Gernrode wurde in Folge der Gemeindegebietsreform Ortsteil der Stadt Quedlinburg. Kein Gemeinwesen ist erfreut über den Verlust seiner regionalpolitischen Selbstständigkeit. Doch geschaffenen Tatbeständen trotzig nachzutrauern ist auch keine Lösung. Ein künftiges Zusammengehen wird Kompromisse erfordern, um Gemeinsames gleichermaßen zu nutzen. Das wiederum erfordert eine gegenseitige Bestandsaufnahme, um solche Kompromisse tragfähig zu machen.
Freilich sind die mittelalterlichen kleinstaatlichen Verhältnisse längst vorbei, bei denen das keine 7 km von Gernrode entfernte Quedlinburg gar in einem anderen Land lag, es war preußisch und Gernrode gehörte zu Anhalt. Aber gerade die historischen Zeiten offenbaren viele tragfähige Gemeinsamkeiten zwischen unseren beiden Städten. Daran zu erinnern und das wieder bewusst zu machen, soll eine Aufgabe dieser in loser Folge erscheinenden Beiträge über Gernrode sein. Wer sich detaillierter mit dieser Thematik vertraut machen möchte, dem empfehle ich mein kürzlich erschienenes Buch zur Geschichte von Gernrode. Reichlich illustriert mit mehr als 250 historischen und aktuellen Fotos, wird der Weg Gernrodes von der Ortschaft Geronisroth im 10. Jahrhundert, zur Harzer Kleinstadt der Gegenwart beschrieben.
Mein erster Beitrag soll einem prominenten Jubilar der Stadt gewidmet werden. Unlängst feierten wir Gernroder mit vielen geladenen Gästen den 100jährigen Geburtstag unseres Rathauses.

VORLIEGENDE DATEN
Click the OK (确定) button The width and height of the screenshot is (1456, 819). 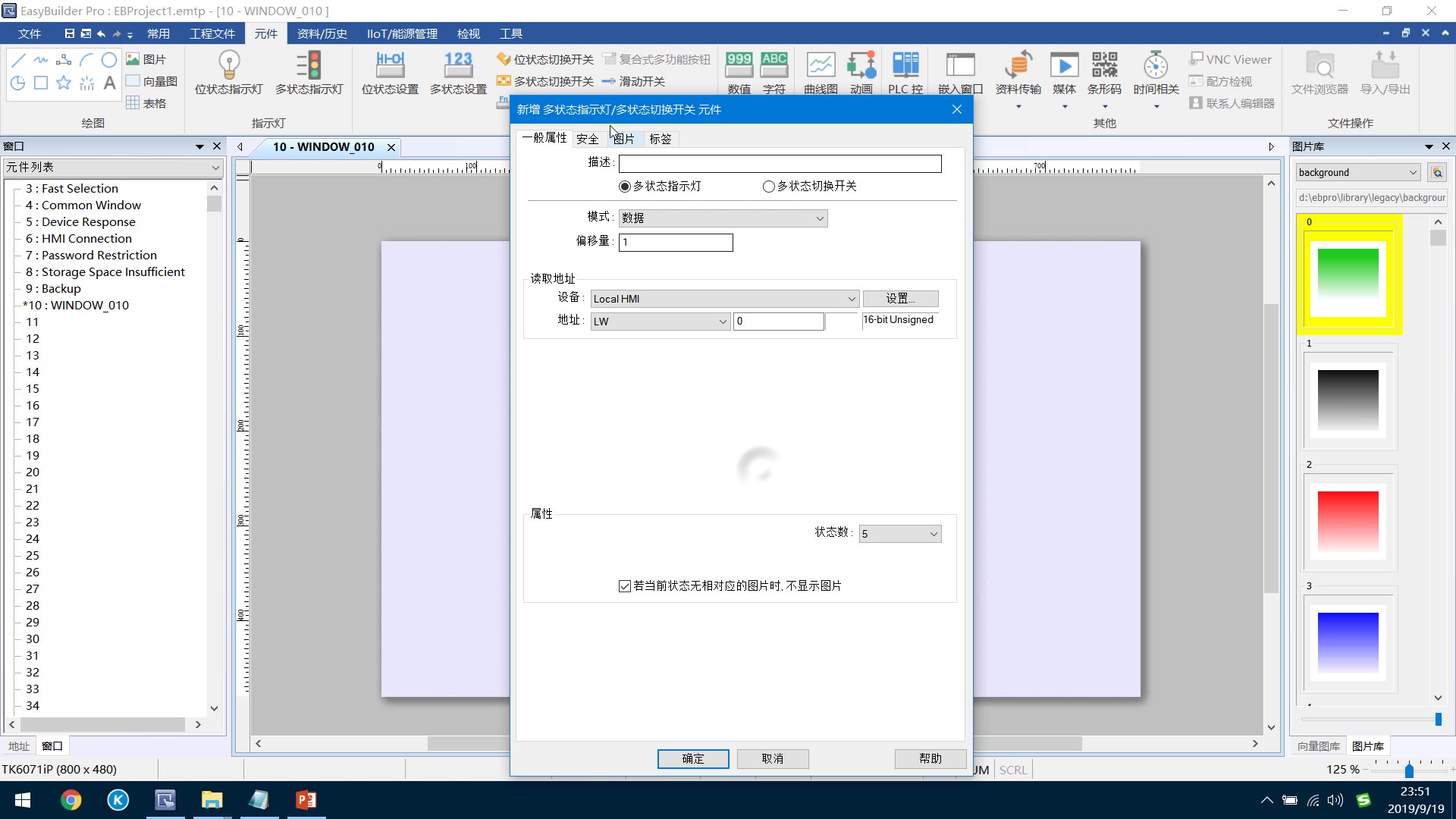click(x=693, y=758)
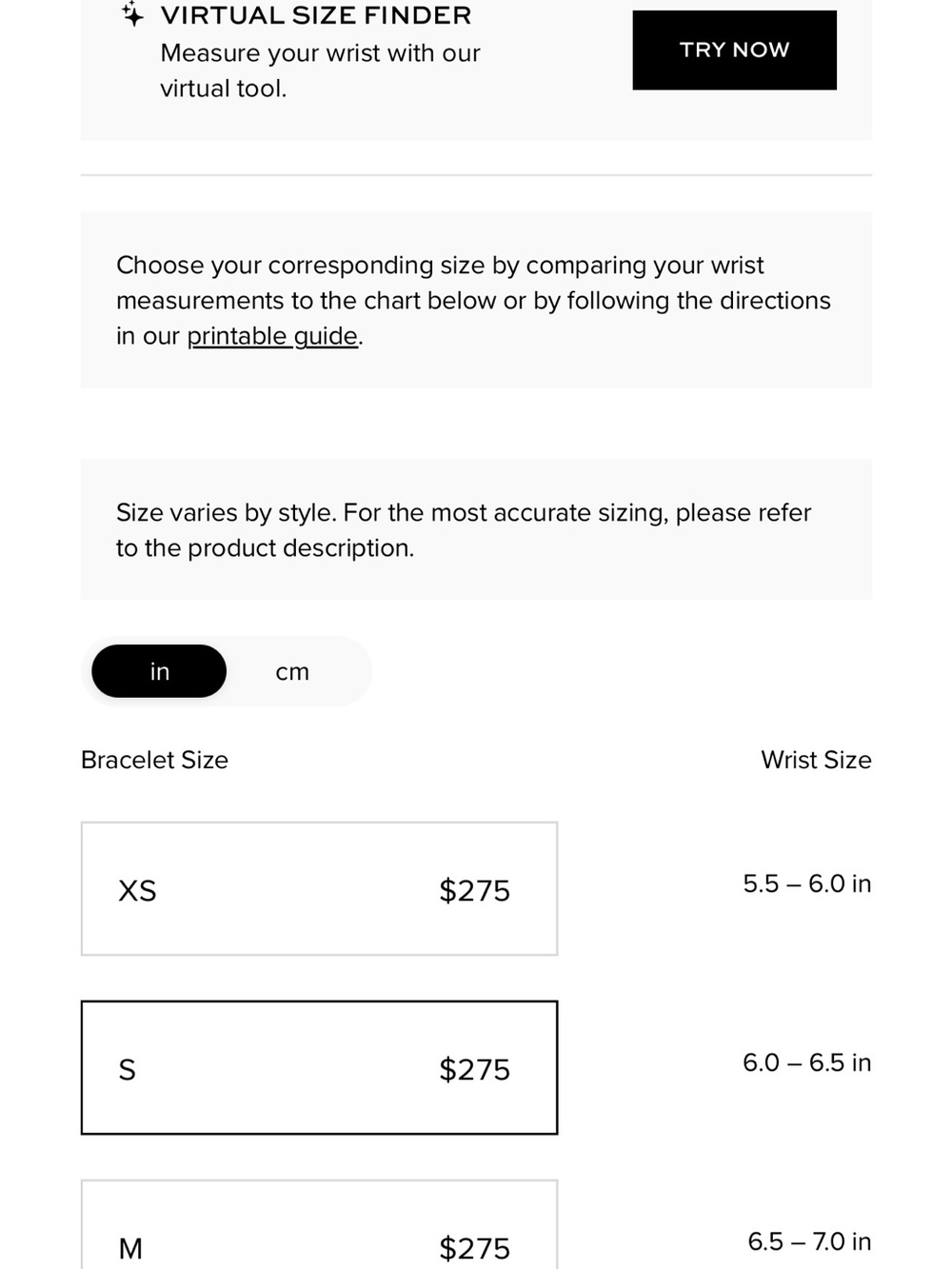Viewport: 952px width, 1269px height.
Task: Click the 'Choose your corresponding size' instructions box
Action: click(476, 300)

AUFGABEN ZUR ÜBUNG
- A) Beantworten Sie anhand des Textes über Gernrode:
(i) Wovon wurde Gernrode infolge der Gemeindegebietsreform ein Ortsteil?
(ii) Wie viele Fotos illustrieren das genannte Buch zur Geschichte von Gernrode?
(iii) Welchen Geburtstag feierten die Gernroder unlängst?
- B) Übertragen Sie aus dem Text über Gernrode alles von „Mein erster Beitrag“ bis hinunter zu „Geburtstag unseres Rathauses.“ wortgetreu.

LÖSUNGEN
- A)
(i) Von der Stadt Quedlinburg.
(ii) Mehr als 250 historische und aktuelle Fotos.
(iii) Den 100jährigen Geburtstag ihres Rathauses.

- B)
Mein erster Beitrag soll einem prominenten Jubilar der Stadt gewidmet werden. Unlängst feierten wir Gernroder mit vielen geladenen Gästen den 100jährigen Geburtstag unseres Rathauses.